The nearly 100 people who crammed into Nick-a-Nees on a rainy Sunday afternoon in celebration and remembrance of activist Richard Walton were given quite a show. This was the third annual Red Bandana Awards show.
The awards are granted to those who embody the spirit and work of Richard Walton. This year’s winners were Providence College Professor Eric Hirsch, a “tireless advocate for the poor and homeless” and the Providence Renaissance Hotel workers, who are fighting for “their right to decent working conditions and a living wage.”
The Gnomes, a global folk-fusion band, opened the event with about a half hour of live music before being joined on stage by emcee Bill Harley. Harley gave a short talk about Richard Walton, and read one of Walton’s emails to give a flavor of the man, quoting him as saying, “I’d like life to be a hot hodge-podge of people of all sorts. All ages, all cultures, all colors, all everything.”
Harley then segued into a remembrance of Sister Ann, the amazing “social justice activist” and founder of the Institute for the Study & Practice of Nonviolence who died earlier this year. Harley held a touching moment of silence that lasted about a minute before joking, “I think that’s the longest it’s been quiet at Nick-a-Nees.” Sister Ann was considered for an award, said Harley, but the committee making the decision decided to keep it as an award for the living.
After a song, Harley gave the first award to the Providence Renaissance Hotel workers. Receiving the award were organizer Heather Nichols-Haining and Mirjaam Parada. For many years now the workers at the Renaissance and more recently the Providence Hilton have been battling The Procaccianti Group over wages, workload and the right to organize. Workers at these hotels are getting hurt on the job, and management treats them as disposable. The award recognizes the importance of organized labor and union rights.
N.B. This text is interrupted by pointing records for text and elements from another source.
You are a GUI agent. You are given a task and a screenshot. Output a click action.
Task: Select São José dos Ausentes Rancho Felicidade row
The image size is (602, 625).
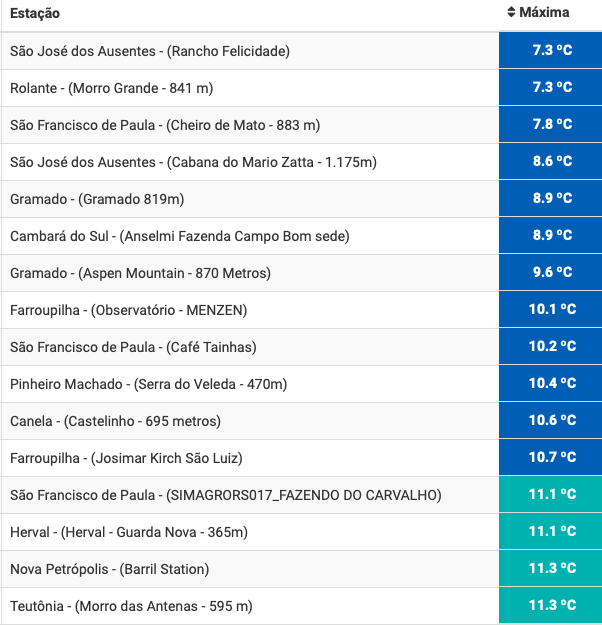point(301,51)
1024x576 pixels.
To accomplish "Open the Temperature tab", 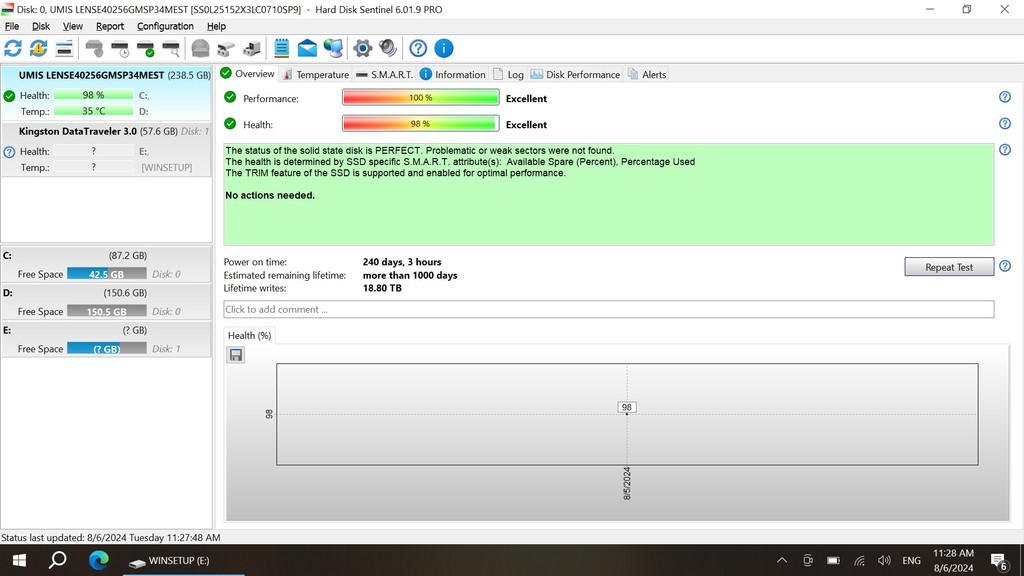I will point(316,75).
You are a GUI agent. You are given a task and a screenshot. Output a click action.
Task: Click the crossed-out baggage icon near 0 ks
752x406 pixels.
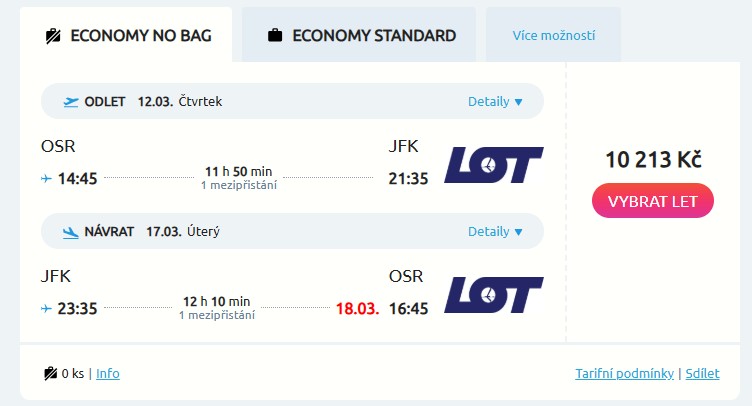pyautogui.click(x=51, y=374)
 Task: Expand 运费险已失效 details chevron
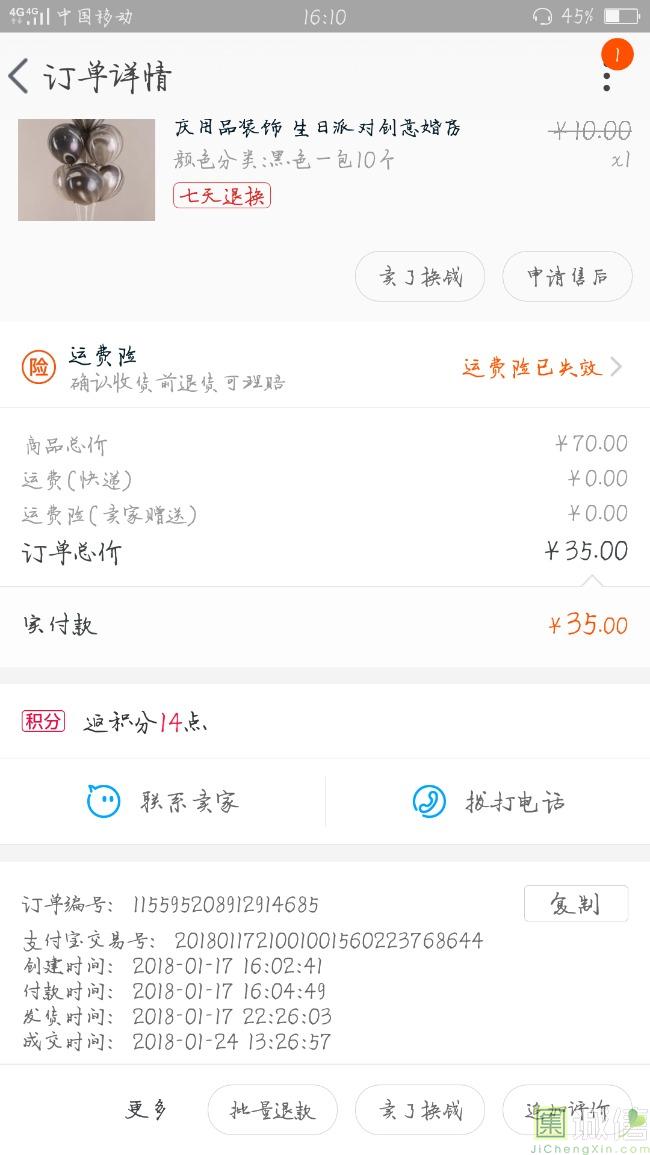click(x=616, y=367)

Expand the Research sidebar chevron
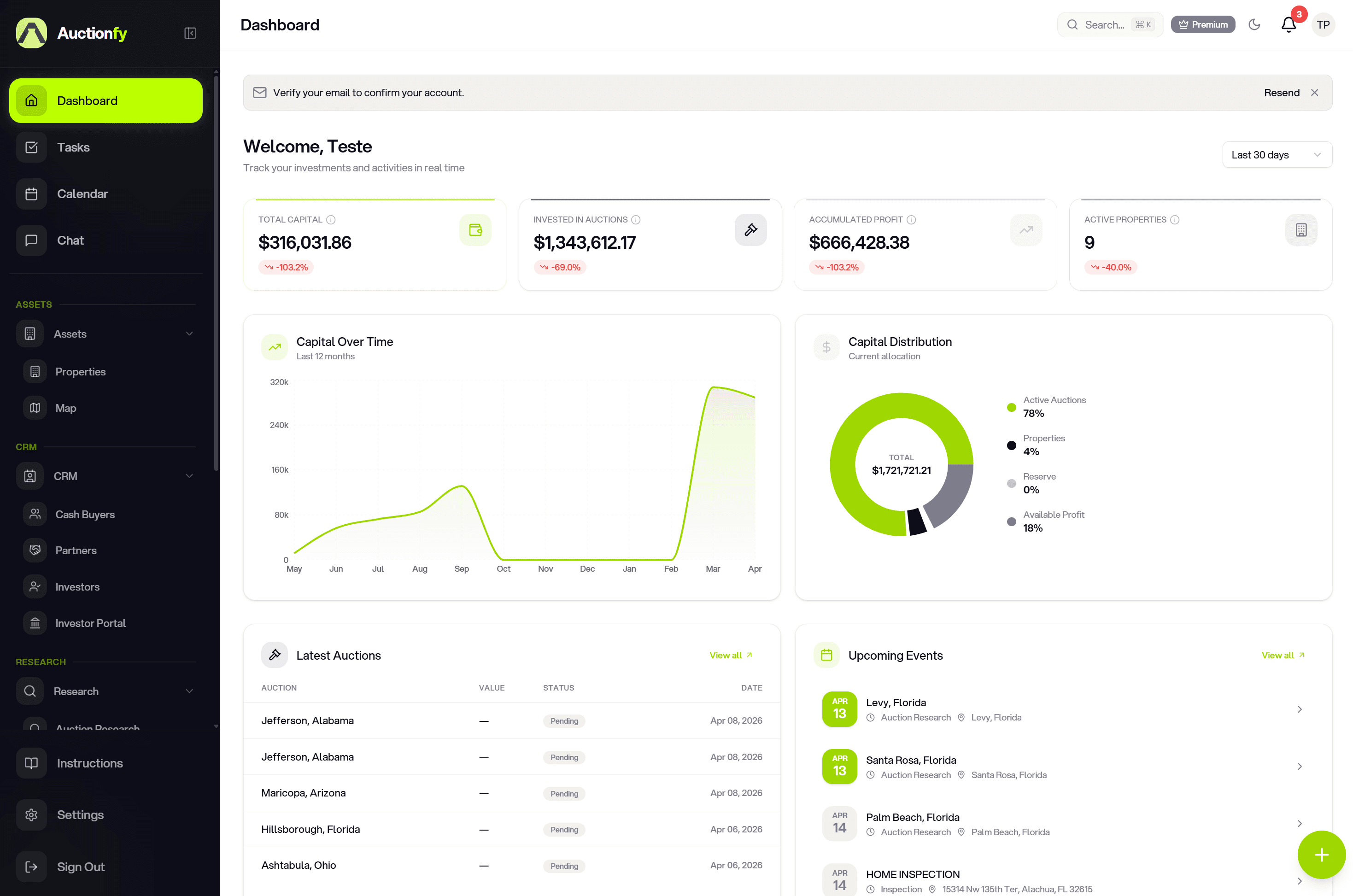(x=189, y=691)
Professor Eric Hirsch was then called to the stage to be presented his award. Hirsch, ever the activist, reminded the audience that he’s involved in the Zero: 2016 effort to wipe out veteran homelessness by the end of this year and to wipe out chronic homelessness by the end of 2016. Hirsch asked everyone interested in this effort to go to rihomeless.org to find out what they can do to help.
Hirsch also reminded the audience that the school he teaches at, Providence College, recently had an event to deal with racial profiling and Renaissance Hotel boycott. After Hirsch received his award, the crowd was entertained by the Extraordinary Rendition Band, an appropriate choice, given their appearance in the viral “Joey Quits” video.